Scientific classification
- Kingdom: Animalia
- Phylum: Chordata
- Class: Amphibia
- Order: Anura
- Family: Myobatrachidae
- Genus: Pseudophryne
- Species: P. pengilleyi
- Binomial name: Pseudophryne pengilleyi Wells & Wellington, 1985

= Northern corroboree frog =

- Genus: Pseudophryne
- Species: pengilleyi
- Authority: Wells & Wellington, 1985
- Conservation status: CR

Species of amphibian

The northern corroboree frog (Pseudophryne pengilleyi) is a species of Australian ground frog, native to southeastern Australia. It is differentiated by the southern corroboree frog by having slightly narrower and greener stripes, while also being smaller. Northern corroboree frogs live in waterlogged grasslands and adjacent woodlands. Northern corrboree frogs spend most of their time in the woodlands, going to the waterlogged grasslands in the summer to breed. Females lay around 25 eggs in damp vegetation, and hatch when water levels rise. The northern corrboree frog is listed as critically endangered and has decreased massively, due to chytrid, weeds, droughts, climate change, and livestock.

Northern corroboree frogs live 750–1800 m above sea level, in three distinct regions, with the frogs displaying three distinct genetic characteristics. These populations live in the following areas: spanning the Fiery Range and Bogong Peaks in Kosciuszko National Park, the Bondo, Micalong and Wee Jasper State Forests in NSW; along the Brindabella Ranges in Namadgi National Park in the ACT; and Bimberi Nature Reserve and Brindabella National Park in NSW.

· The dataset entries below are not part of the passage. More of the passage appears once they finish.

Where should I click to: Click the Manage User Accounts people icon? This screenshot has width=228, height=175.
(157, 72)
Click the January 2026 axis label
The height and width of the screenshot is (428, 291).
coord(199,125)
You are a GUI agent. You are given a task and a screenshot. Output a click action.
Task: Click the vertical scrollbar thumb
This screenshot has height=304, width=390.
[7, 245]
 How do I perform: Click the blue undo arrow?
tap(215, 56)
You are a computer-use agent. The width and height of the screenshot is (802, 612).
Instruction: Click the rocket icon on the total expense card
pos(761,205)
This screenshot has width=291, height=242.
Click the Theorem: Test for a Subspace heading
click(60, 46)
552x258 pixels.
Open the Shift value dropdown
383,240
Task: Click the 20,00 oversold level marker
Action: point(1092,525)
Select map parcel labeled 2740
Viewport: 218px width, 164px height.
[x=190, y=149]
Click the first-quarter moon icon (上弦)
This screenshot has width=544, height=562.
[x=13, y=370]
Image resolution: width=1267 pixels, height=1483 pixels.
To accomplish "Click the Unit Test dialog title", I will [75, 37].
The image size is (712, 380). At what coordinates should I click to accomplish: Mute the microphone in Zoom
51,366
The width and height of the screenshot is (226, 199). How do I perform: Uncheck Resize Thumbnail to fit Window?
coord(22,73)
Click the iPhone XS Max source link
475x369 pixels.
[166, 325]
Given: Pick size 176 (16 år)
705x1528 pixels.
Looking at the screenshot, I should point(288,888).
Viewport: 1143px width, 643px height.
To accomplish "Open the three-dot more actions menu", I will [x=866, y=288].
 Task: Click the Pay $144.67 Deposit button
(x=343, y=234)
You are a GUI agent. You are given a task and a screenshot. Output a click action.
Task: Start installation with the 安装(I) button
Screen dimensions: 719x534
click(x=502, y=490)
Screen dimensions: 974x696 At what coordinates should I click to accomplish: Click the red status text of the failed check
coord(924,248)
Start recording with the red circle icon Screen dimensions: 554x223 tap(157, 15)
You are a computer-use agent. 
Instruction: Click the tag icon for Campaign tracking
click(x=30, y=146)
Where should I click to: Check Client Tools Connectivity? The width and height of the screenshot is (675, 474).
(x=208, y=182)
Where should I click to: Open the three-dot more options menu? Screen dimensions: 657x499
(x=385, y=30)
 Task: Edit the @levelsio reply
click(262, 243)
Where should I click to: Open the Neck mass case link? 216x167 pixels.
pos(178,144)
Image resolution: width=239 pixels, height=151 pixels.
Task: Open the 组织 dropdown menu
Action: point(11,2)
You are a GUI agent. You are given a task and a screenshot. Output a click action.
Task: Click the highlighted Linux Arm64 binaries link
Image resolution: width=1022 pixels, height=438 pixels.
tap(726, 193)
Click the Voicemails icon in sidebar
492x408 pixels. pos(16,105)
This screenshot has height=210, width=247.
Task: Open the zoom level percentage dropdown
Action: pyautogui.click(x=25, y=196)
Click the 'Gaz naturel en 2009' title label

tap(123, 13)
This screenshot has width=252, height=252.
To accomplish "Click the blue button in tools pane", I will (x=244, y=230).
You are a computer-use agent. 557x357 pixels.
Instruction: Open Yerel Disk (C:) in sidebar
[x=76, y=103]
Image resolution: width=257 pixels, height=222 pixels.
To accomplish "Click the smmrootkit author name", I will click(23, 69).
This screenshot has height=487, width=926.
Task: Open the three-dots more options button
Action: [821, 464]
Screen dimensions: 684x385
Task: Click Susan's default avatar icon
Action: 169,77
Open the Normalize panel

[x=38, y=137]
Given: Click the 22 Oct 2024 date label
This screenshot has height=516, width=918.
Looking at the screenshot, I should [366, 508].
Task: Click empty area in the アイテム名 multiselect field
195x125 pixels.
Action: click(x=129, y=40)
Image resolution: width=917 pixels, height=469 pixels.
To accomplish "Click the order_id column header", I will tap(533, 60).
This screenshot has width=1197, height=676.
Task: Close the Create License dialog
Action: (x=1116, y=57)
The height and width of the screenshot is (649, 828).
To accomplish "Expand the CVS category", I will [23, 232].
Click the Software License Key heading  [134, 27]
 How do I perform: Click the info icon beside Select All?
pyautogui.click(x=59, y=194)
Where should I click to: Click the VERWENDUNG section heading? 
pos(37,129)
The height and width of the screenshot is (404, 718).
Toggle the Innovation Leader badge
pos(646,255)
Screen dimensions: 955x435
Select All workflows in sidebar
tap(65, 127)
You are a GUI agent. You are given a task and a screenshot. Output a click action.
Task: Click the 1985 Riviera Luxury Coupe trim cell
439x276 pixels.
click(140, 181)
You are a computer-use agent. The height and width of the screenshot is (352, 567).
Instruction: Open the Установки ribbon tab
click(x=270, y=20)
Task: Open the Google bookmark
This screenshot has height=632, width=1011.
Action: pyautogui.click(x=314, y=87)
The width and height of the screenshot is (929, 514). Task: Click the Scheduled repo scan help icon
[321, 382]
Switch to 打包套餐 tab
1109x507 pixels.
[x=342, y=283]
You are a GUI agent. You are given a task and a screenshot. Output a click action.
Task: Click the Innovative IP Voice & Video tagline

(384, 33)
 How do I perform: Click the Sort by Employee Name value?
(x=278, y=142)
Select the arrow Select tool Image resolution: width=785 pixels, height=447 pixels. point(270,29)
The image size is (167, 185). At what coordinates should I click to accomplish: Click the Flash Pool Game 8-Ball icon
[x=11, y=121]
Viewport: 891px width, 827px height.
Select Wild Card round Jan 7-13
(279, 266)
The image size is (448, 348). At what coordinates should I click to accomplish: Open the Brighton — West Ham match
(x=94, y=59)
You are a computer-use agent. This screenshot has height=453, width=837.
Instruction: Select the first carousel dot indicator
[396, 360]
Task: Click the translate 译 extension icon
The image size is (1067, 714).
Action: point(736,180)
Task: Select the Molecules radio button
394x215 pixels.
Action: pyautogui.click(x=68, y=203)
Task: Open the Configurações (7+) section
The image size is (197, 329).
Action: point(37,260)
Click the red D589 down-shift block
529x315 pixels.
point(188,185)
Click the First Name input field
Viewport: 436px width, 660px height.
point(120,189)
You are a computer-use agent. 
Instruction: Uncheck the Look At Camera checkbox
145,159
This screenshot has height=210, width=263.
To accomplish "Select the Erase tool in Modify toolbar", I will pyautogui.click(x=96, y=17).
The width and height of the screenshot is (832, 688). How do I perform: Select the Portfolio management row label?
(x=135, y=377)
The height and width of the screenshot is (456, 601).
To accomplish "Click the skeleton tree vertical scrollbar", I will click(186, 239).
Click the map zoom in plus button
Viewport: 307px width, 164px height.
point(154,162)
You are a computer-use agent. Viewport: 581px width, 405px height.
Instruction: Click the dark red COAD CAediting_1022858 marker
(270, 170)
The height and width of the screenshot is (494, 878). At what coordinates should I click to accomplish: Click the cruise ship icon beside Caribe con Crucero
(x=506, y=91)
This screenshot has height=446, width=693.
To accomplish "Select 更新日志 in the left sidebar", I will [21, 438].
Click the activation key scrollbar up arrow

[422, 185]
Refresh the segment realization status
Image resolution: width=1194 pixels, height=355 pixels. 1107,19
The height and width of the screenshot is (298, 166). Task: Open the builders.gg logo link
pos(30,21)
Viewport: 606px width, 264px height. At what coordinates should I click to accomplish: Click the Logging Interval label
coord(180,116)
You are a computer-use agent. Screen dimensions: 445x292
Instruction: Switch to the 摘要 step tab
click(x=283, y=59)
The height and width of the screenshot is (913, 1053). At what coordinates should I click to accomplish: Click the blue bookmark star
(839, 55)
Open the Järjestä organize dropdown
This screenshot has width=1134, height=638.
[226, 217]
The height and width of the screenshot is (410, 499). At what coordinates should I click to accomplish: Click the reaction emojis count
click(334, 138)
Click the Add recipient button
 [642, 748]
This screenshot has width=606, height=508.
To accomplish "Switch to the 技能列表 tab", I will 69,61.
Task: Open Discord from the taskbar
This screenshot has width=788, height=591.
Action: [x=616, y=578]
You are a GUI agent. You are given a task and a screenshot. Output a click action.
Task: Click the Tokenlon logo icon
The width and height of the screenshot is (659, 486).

The northern corroboree frog has not suffered as badly as the southern. It is more widely distributed across about 550 km2 of the Brindabella and Fiery Ranges in Namadgi National Park in the ACT, and Kosciuszko National Park and Buccleuch State Forest in NSW. In 2004 it was downgraded from an IUCN assessment of critically endangered to endangered, though in 2022 this decision was reverted.